→ EXERCISE BRIEF
Reproduce, from the lines below, exactly the stretch that begins at the line containing "1647x927 pixels. How" and ends at the line containing "Pin the Errors", both included.

Collection entries
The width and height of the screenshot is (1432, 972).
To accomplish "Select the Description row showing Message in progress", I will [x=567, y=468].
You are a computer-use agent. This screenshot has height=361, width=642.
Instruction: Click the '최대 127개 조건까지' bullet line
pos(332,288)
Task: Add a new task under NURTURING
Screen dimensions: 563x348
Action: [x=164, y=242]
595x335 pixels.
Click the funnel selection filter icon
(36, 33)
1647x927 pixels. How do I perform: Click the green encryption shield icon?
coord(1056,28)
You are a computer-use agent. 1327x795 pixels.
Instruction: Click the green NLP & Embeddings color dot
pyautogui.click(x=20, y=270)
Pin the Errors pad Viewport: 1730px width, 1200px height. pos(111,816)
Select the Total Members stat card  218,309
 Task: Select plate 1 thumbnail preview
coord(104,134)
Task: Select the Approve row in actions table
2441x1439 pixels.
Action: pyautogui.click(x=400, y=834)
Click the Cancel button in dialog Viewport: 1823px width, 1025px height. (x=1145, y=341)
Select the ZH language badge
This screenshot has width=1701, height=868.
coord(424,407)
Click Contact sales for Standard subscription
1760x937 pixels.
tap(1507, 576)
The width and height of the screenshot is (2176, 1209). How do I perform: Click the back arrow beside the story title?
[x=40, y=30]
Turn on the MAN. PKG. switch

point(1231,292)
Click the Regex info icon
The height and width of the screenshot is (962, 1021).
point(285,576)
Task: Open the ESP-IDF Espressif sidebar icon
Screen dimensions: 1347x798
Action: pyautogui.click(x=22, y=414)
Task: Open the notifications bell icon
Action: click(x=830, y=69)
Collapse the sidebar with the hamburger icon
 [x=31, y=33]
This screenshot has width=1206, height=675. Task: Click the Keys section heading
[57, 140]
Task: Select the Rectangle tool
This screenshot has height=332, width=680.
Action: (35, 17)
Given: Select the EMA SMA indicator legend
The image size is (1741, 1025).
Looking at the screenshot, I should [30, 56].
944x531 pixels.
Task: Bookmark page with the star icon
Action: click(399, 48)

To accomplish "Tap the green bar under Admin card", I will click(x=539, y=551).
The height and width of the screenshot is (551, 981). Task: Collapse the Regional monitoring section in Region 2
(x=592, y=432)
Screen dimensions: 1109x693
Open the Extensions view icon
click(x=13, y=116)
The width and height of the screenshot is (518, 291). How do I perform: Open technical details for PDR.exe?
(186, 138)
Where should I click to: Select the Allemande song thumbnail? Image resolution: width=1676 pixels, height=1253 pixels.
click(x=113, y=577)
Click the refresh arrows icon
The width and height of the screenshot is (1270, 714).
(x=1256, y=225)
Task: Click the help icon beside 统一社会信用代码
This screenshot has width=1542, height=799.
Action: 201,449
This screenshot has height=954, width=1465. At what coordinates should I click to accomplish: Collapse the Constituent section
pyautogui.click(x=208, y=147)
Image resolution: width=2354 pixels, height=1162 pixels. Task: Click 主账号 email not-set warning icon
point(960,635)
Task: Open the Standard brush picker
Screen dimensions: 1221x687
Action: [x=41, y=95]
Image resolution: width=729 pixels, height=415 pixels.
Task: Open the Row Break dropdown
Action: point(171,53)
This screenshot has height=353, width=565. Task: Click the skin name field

→ OUTPUT FOR THIS TASK
1647x927 pixels. How do I perform: Click the green encryption shield icon?
coord(1056,28)
You are a computer-use agent. 1327x795 pixels.
Instruction: Click the green NLP & Embeddings color dot
pyautogui.click(x=20, y=270)
Pin the Errors pad Viewport: 1730px width, 1200px height. pos(111,816)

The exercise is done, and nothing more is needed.